So I was wedged into the 147 last night, heading up Lake Shore Drive with 539 other Chicagoans. It was a beautiful evening, and I was half an hour from meeting New Running Buddy for our regular Wednesday run and dinner.
We were making good time when we suddenly screeched to a stop with horns a-blaring just south of the Belmont exit, which is habitually backed up sometimes a whole mile after work and on summer weekends. We were one lane over, which means last night’s backup shouldn’t have affected us, but Retarded Cab Driver in front of us apparently decided to stop cold and try to squeeze into the exit lane at the last possible minute.
Angry Bus Driver, who until this moment had just been Quiet, Unremarkable Bus Driver, was not pleased, and he sat on his horn for what felt like a good two minutes. Then he inched up to the point he was practically on the cab.
Then, as Retarded Cab Driver managed to squeeze into the exit lane and we started to squeeze around him, Angry Bus Driver opened his door, which I thought was just to facilitate standard driver-on-driver verbal abuse. But I overestimated Angry Bus Driver’s impulse control. Because as we passed Retarded Cab Driver, Angry Bus Driver threw what looked to be a gallon of water out the bus door and into Retarded Cab Driver’s open window.
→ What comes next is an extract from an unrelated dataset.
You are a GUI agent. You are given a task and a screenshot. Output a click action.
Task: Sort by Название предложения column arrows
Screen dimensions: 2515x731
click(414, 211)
I have no clue where the water came from—I know if I were driving a lengthy bus shift I wouldn’t keep enough water on hand to necessitate building a Hoover Dam in my pants, and I didn’t see any window washers or clown-in-a-bucket circus acts in the front few rows—but Angry Bus Driver obviously had a lot of water at his disposal. And deadly aim.
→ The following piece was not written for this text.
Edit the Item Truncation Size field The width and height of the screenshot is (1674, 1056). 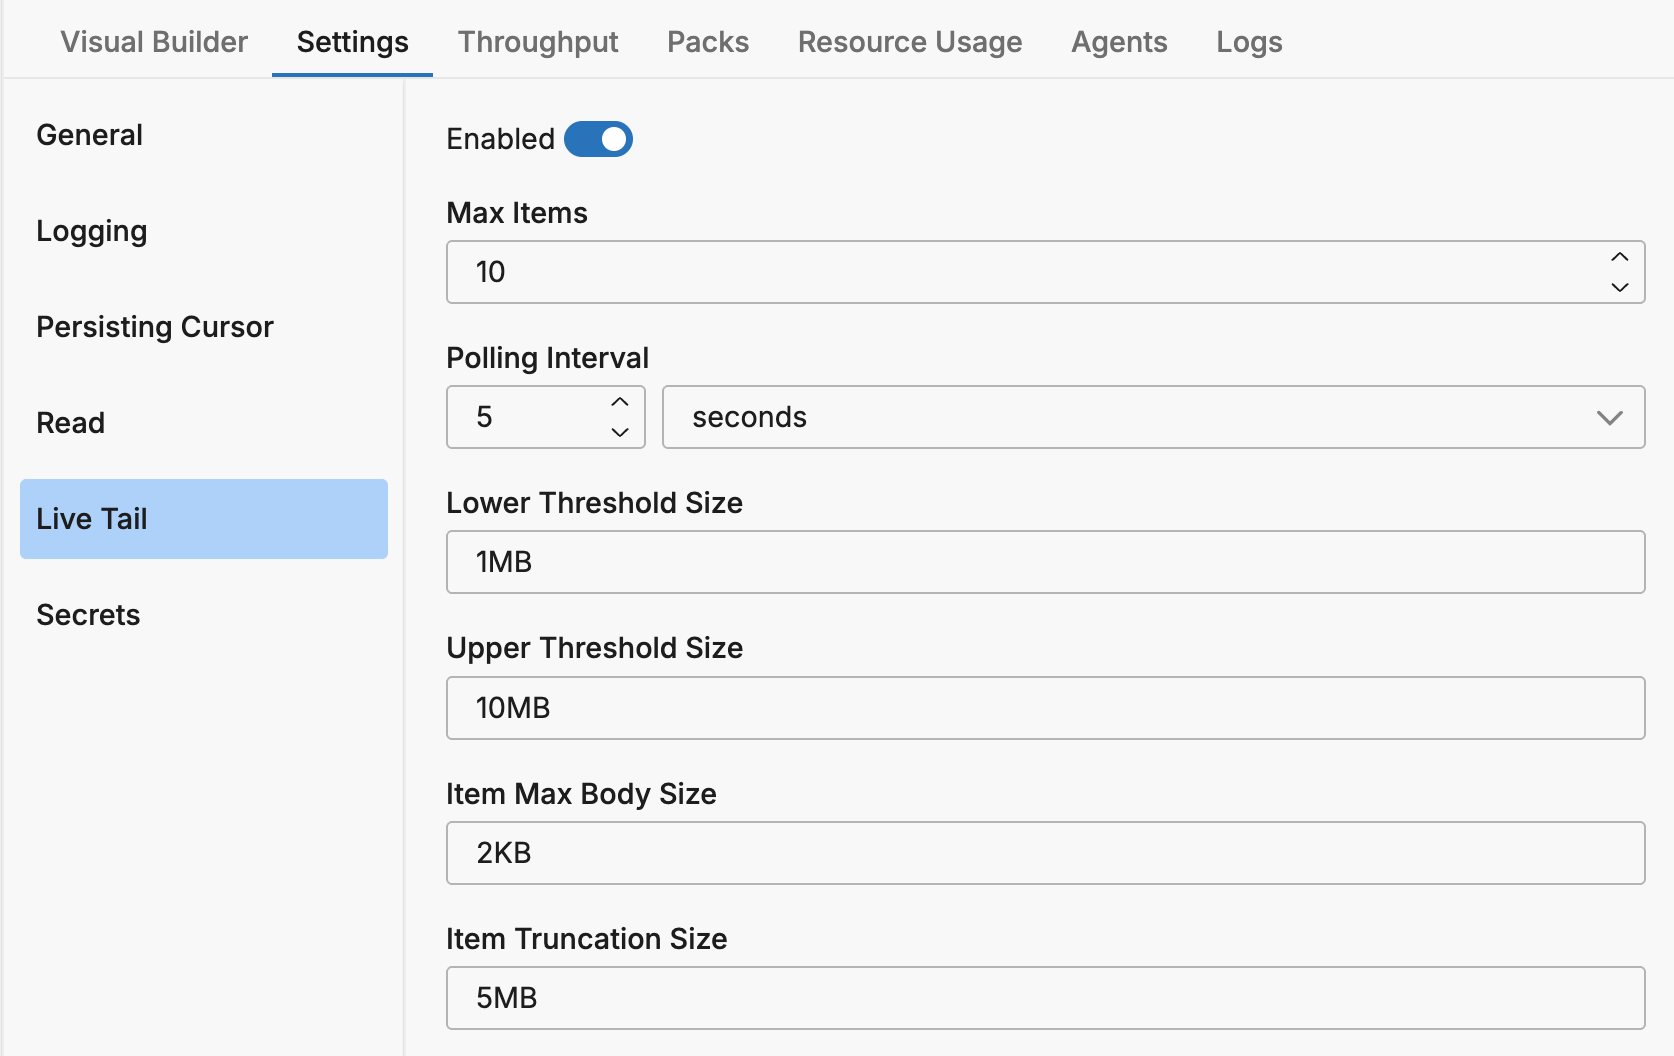(1045, 998)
Of course, the 539 other people on the bus just shrugged and went back to their reading/iPods/conversations/window gazing/surreptitious farting. Which is probably for the best—road rage is like Mary Cheney; if you acknowledge it and buy its book, it starts to get delusions of relevance. Besides, if you interrupt people’s bus farting, you make the commute more enjoyable. And nobody wants that.
Anyway, soon enough I was home and changed and pounding out seven miles with NRB. We were gonna do only five, but we felt great at the turnaround so we just kept going—and I wore the shoes I’d run last year’s marathon in, so I didn’t have any of that crushing shin and ankle pain that my new shoes have been causing me.
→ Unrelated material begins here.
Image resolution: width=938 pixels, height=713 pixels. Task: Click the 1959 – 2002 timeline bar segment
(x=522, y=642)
It was my turn to cook this week, and since I’m getting a little more confident in the kitchen I just made up a recipe on the spot: chicken breasts stuffed with a puree of spinach, garlic, feta and mozzarella and covered in olive oil and parmesan and baked with a bunch of cute little tomatoes; three-cheese biscuits (three-cheese motif!); steamed green beans; and nutmeg-sprinkled custard for dessert. Why am I telling you all this? I have no idea. But it was damn good.
And after a long run with a great guy, nothing beats cheese and breasts and custard. And a menu that requires semicolons.
Dude. I totally just said colon.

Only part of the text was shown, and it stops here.